The purpose of this observational study is to collect data on the natural history of disease of patients with Hemophagocytic Lymphohistiocytosis (HLH) including diagnosis, treatments, responses, and outcomes.

Condition or Disease Intervention/Treatment Phase

    Detailed Description

    Hemophagocytic Lymphohistiocytosis (HLH) is a complex, hyperinflammatory syndrome resulting from the interplay of genetic predisposition and various environmental factors. Despite available treatment options for HLH, approximately 30% of patients do not respond to therapy. Moreover, the standard therapy is constrained by its toxicities, and safer treatments are pursued.

    There is an unmet need for a deeper understanding of the natural history, clinical/etiologic diversity, complications, and treatment outcomes of patients with HLH, specifically from North America. The proposed study, a collaboration between Cincinnati Children's Hospital Medical Center (CCHMC), Texas Children's Hospital, the North American Consortium for Histiocytosis (NACHO), and Sobi Inc. aims to establish a robust registry that will enable investigators to better define the natural history of HLH.

    Study Design

    Study Type:
    Observational [Patient Registry]
    Anticipated Enrollment :
    200 participants
    Observational Model:
    Cohort
    Time Perspective:
    Prospective
    Official Title:
    INTO-HLH- Insight Into the Natural History and Treatment Outcomes of Hemophagocytic Lymphohistiocytosis (HLH): A Disease Registry for Patients With HLH
    Actual Study Start Date :
    Dec 31, 2021
    Anticipated Primary Completion Date :
    Jan 1, 2026
    Anticipated Study Completion Date :
    Jan 1, 2026

    Arms and Interventions

    Arm Intervention/Treatment
    Patients with clinically suspected or confirmed Hemophagocytic Lymphohistiocytosis

    Multi-institutional cohort registry of patients with clinically suspected or confirmed Hemophagocytic Lymphohistiocytosis

    Outcome Measures

    Primary Outcome Measures

    1. Time to HLH diagnosis from the initial presentation [Interval between date of presentation, as defined as the day of appearance of initial HLH symptom, and the date of full HLH diagnosis, as defined by fulfilling the HLH diagnostic criteria, will be measured. Timeframes up to 6 months will be assessed.]

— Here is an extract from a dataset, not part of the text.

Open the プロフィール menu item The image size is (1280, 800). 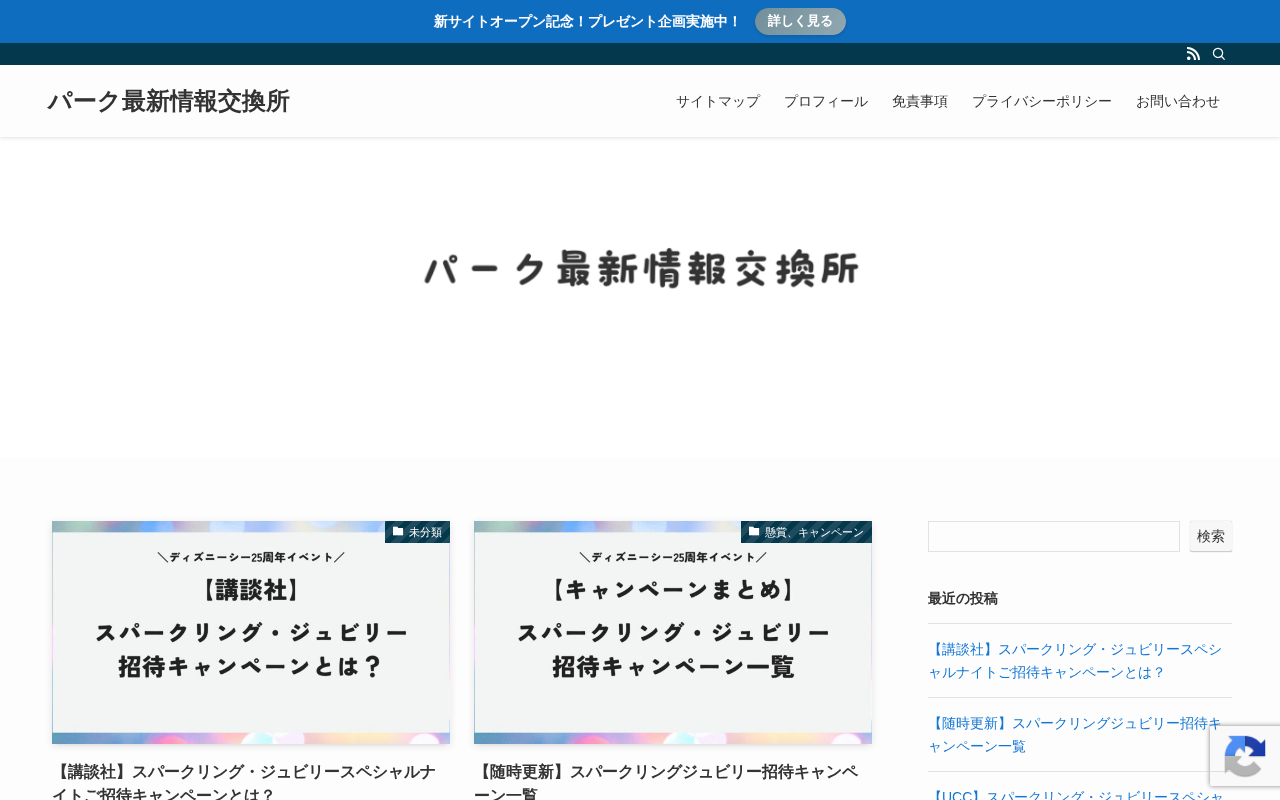826,101
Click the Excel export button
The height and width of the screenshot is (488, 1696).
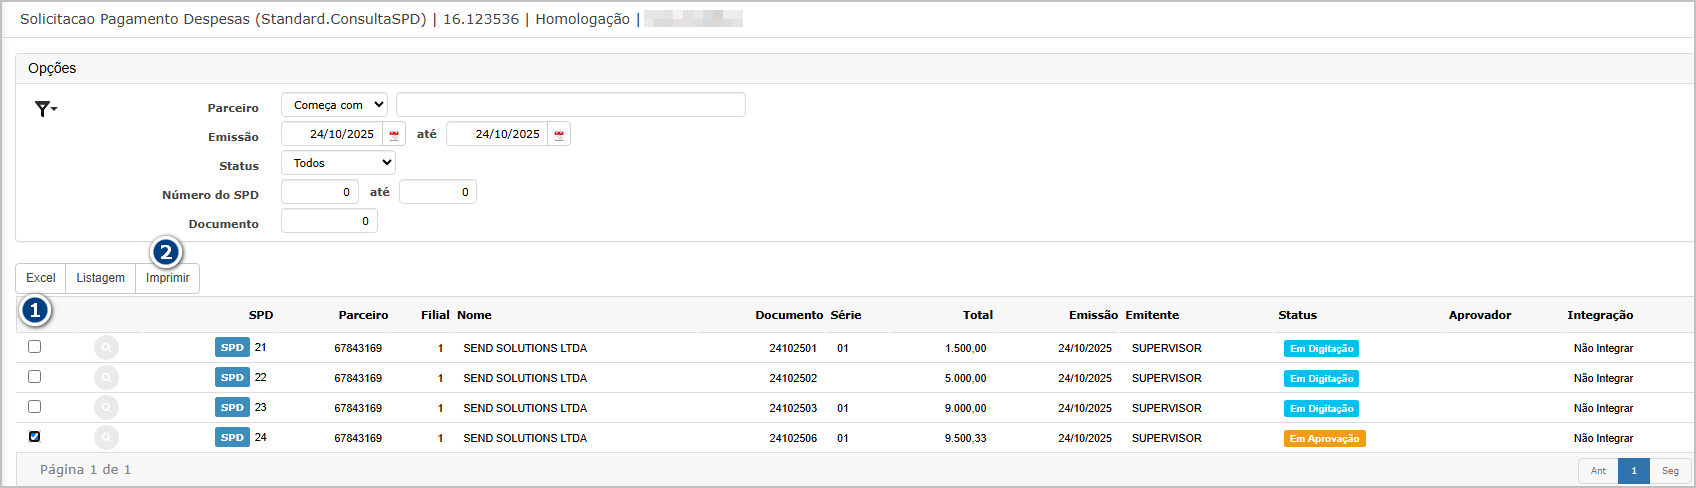click(x=41, y=278)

      Date of initial presentation and the date of HLH diagnosis as defined by HLH diagnostic criteria (HLH-2004/MAS classification criteria)

    2. Number of patients with an autoimmune disease at the time of HLH diagnosis [Up to 1 month from HLH diagnosis]

      Presence of an autoimmune disease at the time of diagnosis (e.g., Systemic juvenile idiopathic arthritis, lupus)

    3. Number of patients with malignancy at the time of HLH diagnosis [Up to 1 month from HLH diagnosis.]

      Presence of hematologic and solid malignancies at the time of HLH diagnosis.

    4. Number of patients treated with immune-activating agents before HLH diagnosis [Up to 1 month before HLH diagnosis.]

      The number of patients treated with immune-activating agents before initial diagnosis (checkpoint inhibitors, CAR-T constructs)

    5. Number of patients with central nervous system (CNS) involvement during the HLH disease course. [Up to 1 month from HLH diagnosis.]

      CNS involvement as defined by elevated neopterin, white blood cells, or protein at a cerebrospinal fluid or changes in MRI

    6. Frequency of a genetic diagnosis underlying the HLH. [Up to 1 month from HLH diagnosis.]

      Data on genetic testing will be gathered and investigators will summarize the number to calculate the frequency of a genetic diagnosis.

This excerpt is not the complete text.